Excerpt to read:
★ ★ ★ ★ ★
#### Loading Necessary Libraries
---

In [None]:
import pandas as pd
import matplotlib.pyplot as plt

### Loading and Cleaning frame
---

In [None]:
# loading and removing initial values
missing_values = [" ?"]
data = pd.read_csv('http://archive.ics.uci.edu/ml/machine-learning-databases/adult/adult.data',header=None, na_values = missing_values)

In [None]:
data.head()

# re-labeling columns as per UC Irvine ML dataset column order
columns = ["age", "workclass", "fnlwgt", "education", "education-num",
           "marital-status", "occupation", "relationship", "race", "sex", "capital-gain",
           "capital-loss", "hours-per-week", "native-country", "income"]
data.columns = columns
data.head()

### Calculating Summary Statistics
---

#### Part I
Question 1.

In [None]:
# summary statistics of all continuous variables
for c in data.columns:
    if pd.api.types.is_any_real_numeric_dtype(data[c]):
        print(f"{c} sumary:")
        display(data[c].describe())

In [None]:
data[['education', 'education-num']].sort_values(by='education-num').drop_duplicates()

Question 2.

In [None]:
# calculating unique value frequencies for discrete features 
for c in data.columns:
    if not(pd.api.types.is_any_real_numeric_dtype(data[c])):
        print(f"{c} value unque value counts:")
★ ★ ★ ★ ★
What to work on:
**A.** List every explanatory comment written inside the code of the notebook excerpt.
**B.** Please copy out word for word everything in the notebook excerpt from "#### Part I" down to "display(data[c].describe())".

Data provided:
★ ★ ★ ★ ★
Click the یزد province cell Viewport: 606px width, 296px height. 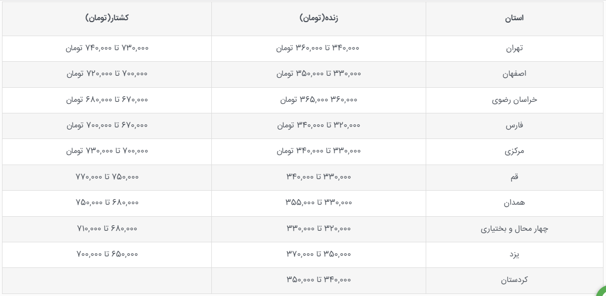pyautogui.click(x=514, y=255)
★ ★ ★ ★ ★
Answer set:
**A.**
- loading and removing initial values
- re-labeling columns as per UC Irvine ML dataset column order
- summary statistics of all continuous variables
- calculating unique value frequencies for discrete features

**B.**
#### Part I
Question 1.

In [None]:
# summary statistics of all continuous variables
for c in data.columns:
    if pd.api.types.is_any_real_numeric_dtype(data[c]):
        print(f"{c} sumary:")
        display(data[c].describe())